Admittedly, Gary Bettman is right to defend the NHL's constitution and franchise transfer rules. That is beyond dispute.
But defending the Phoenix Coyotes?
The offers that have come in show the bare minimum of faith in both the NHL and Phoenix.
So far, the only concrete offer to keep the Coyotes in Phoenix is $148 million from Chicago White Sox owner Jerry Reinsdorf, almost $70 million less than Jim Balsillie's bid. And so far that is the only registered bid.
The offer is also conditional on getting concessions from the creditors and a new lease from the city of Glendale. They will hardly welcome that bid.

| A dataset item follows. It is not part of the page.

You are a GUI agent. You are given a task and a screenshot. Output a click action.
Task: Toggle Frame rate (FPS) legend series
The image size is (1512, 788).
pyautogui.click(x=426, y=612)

Now there is talk of a second offer put together by a group of businessmen who say they want to keep the team in Phoenix so long as they can also play regular season games in Halifax and Saskatoon. In other words, Phoenix will become the Buffalo Bills of hockey.
Why do these businessmen say games have to be played in other cities? So they can make a profit.
That's strange talk from potential owners who want to "Keep the Coyotes in Phoenix". Shouldn't owners who want to keep the team in Phoenix want all the games to be played there?
Neither Halifax nor Saskatoon have an arena that seats 12,000—yet they are necessary to make a profit? Why?
Because these new bidders, like Reinsdorf and Balsillie, aren't being taken in by the NHL and Phoenix.
Since moving from Winnipeg, the Coyotes have never turned a profit, and last year lost $67.1 million, according to court documents filed last week.
It's obvious no one has any faith in Phoenix without drastic changes.
Gary Bettman is right to defend the NHL rules. The rest of what he is defending is worthless.